PROMPT: All lines from the one that contains "Given: Click the" to the end of the data must be retyped exactly. Pictures are not retyped.

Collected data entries
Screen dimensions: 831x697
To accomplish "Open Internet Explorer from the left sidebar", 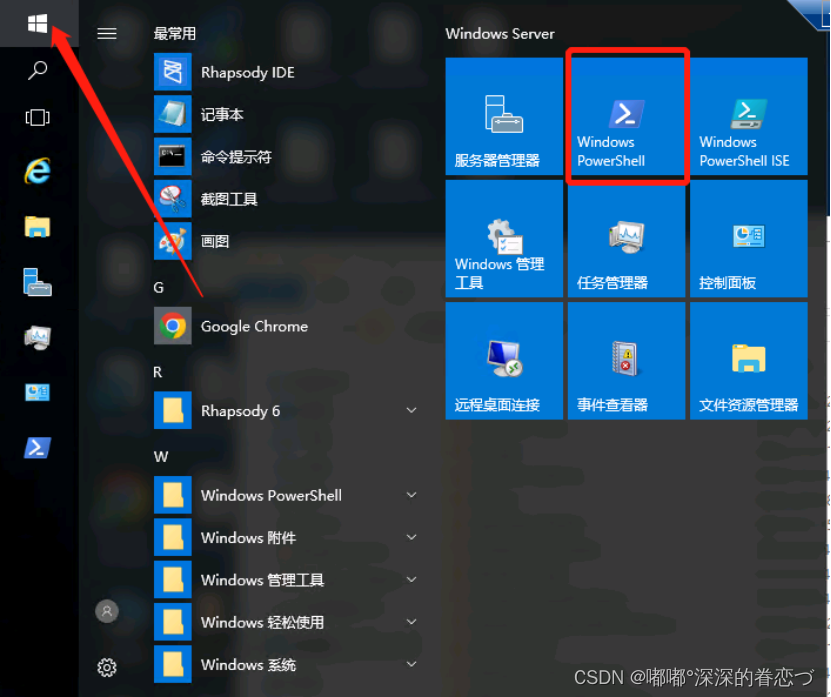I will (x=37, y=171).
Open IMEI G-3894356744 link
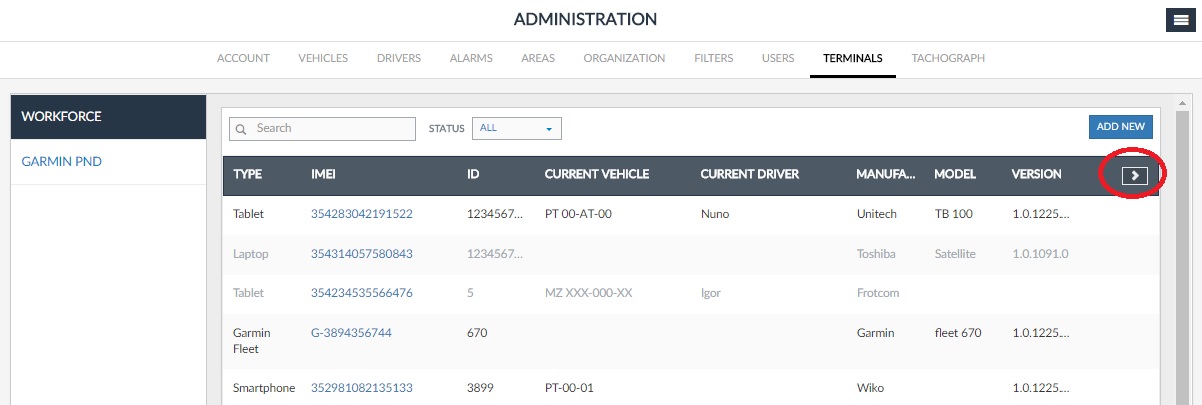Viewport: 1202px width, 405px height. 351,332
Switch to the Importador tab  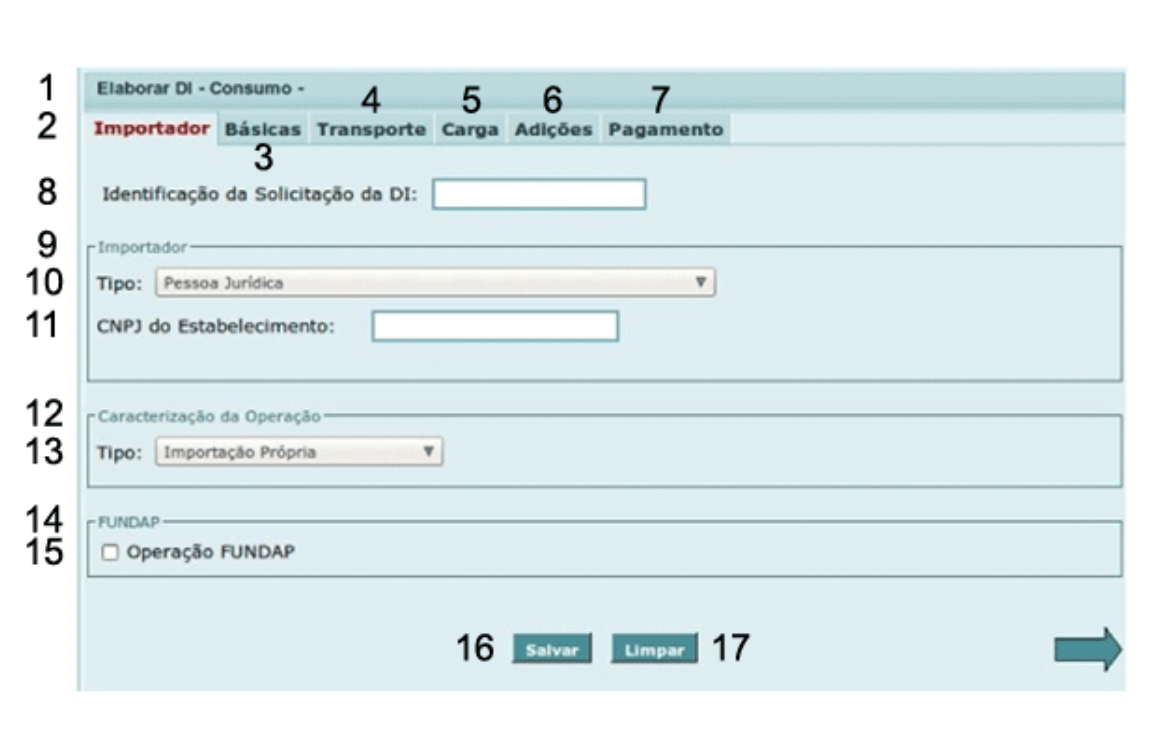[x=152, y=129]
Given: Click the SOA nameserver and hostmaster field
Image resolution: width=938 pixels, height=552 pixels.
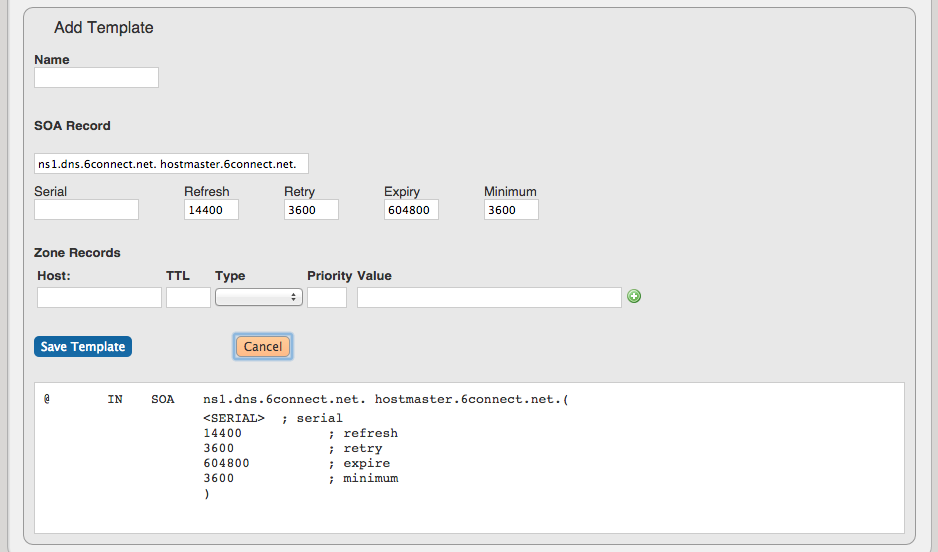Looking at the screenshot, I should point(171,164).
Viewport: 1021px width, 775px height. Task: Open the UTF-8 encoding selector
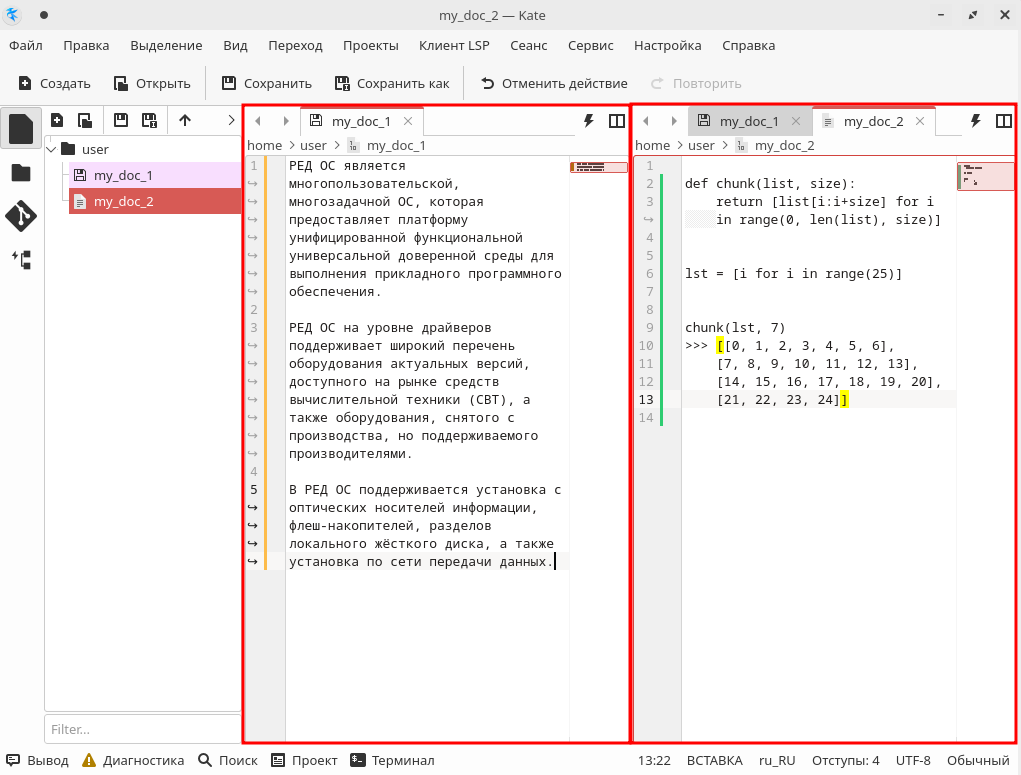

RESPONSE BELOW:
Given: Click the SOA nameserver and hostmaster field
Image resolution: width=938 pixels, height=552 pixels.
Looking at the screenshot, I should point(171,164).
Viewport: 1021px width, 775px height. Task: Open the UTF-8 encoding selector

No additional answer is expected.